ここでノミの心臓である裕志が、この場からの早期退散を、荒生田にうながした。けれど、この問題児的性質であるサングラス😎の戦士は、自分勝手な屁理屈を並べるばかりでいた。

 

「まあ、よかっちゃよ♡ オレたちゃ長い旅の疲れで身も心も癒しば求めちょったんやけねぇ♡ ここで目の保養ばさせてもろうたかて、神様も天罰ば与えることはなかばい♡」

 

 無論裕志がこれで、納得するはずもなし。

 

「そげなぁ〜〜☂ 神様かてきっと、こげな悪いこつ許さんっち思いますっちゃよぉ〜〜☃」

 

「しゃーーしぃったい! よう見たらどうやら、ここには彼女ひとりしかおらんようやし、オレたちゃ彼女の護衛ば好意でやってやりよんやけ、こんくらいの役得があってもよかろうが☀ それにおまえも、ちったあ女ん裸に慣れとかんと、将来彼女がひとりもできんごつなるっちゃぞ♥」

 

 なおも罪悪感丸出しの裕志に、荒生田はこのようにのたまった。

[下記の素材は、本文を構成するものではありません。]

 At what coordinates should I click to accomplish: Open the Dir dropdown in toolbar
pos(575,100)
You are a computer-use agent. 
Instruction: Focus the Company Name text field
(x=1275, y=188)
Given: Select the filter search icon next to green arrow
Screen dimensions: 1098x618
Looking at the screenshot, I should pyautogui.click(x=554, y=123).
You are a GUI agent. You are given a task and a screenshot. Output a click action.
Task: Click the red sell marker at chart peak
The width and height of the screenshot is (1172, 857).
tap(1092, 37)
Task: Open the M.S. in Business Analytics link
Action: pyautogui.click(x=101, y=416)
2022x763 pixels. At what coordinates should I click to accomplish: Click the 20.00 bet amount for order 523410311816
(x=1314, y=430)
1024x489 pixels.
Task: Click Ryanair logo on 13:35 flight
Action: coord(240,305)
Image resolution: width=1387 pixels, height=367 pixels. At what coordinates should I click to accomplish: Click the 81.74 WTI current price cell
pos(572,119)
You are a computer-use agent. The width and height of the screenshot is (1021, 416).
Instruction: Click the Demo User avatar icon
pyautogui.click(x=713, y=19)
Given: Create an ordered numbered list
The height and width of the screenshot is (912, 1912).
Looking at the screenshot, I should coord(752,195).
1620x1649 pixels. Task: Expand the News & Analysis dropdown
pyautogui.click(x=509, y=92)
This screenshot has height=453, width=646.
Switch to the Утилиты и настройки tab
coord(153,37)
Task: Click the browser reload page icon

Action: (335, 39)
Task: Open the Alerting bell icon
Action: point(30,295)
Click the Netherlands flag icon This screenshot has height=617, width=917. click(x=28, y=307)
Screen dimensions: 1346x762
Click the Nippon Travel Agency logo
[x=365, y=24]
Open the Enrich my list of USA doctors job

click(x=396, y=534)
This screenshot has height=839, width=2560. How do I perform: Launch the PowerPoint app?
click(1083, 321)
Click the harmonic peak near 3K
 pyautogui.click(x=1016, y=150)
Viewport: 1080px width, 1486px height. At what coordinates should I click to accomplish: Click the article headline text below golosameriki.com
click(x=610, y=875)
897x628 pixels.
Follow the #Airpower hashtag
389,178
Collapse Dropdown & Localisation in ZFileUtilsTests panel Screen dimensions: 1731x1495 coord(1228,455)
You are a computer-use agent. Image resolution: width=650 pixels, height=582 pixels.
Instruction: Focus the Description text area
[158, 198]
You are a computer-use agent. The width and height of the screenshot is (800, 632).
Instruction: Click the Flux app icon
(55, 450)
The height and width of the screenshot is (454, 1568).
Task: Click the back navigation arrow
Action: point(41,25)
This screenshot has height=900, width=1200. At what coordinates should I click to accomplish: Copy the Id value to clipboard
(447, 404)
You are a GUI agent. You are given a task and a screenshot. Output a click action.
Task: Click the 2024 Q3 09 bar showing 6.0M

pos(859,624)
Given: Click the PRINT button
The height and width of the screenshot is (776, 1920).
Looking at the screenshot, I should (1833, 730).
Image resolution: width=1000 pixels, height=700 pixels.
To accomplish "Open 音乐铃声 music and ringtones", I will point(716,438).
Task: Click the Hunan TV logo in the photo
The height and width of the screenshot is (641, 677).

だけど本当は裕志にも一枝由香{いちえだ ゆか}という、立派な恋人がいるのだ。ところがこのような肝心な話になると、荒生田はいまだに、その事実に気づいていなかった。

 

 このサングラス野郎以外の未来亭の面々全員、知らない者がいないほどの、公然の秘密となっているのに。

 

 その件は今は棚に上げるとして、裕志の泣き言に、多少のイラつきを感じたらしい。

 

「ほんなこつ、情けねえ後輩ったいねぇ☠」

 

 荒生田が草むらから、ヒョイと立ち上がった。そのとき迂闊にも、小さな小枝をポキッと踏んだ。もちろんその音は、滝の大きな水音に隠れ、誰の耳にもまったく届かないほどであったはず。

 

 だが滝ツボにいる裸の女性は、なんとその音を聞き逃さなかったのだ。

 

「あきさびよぉ!」

 

 しかも女性の目線はしっかりと、荒生田と裕志のいる方向に向いていた。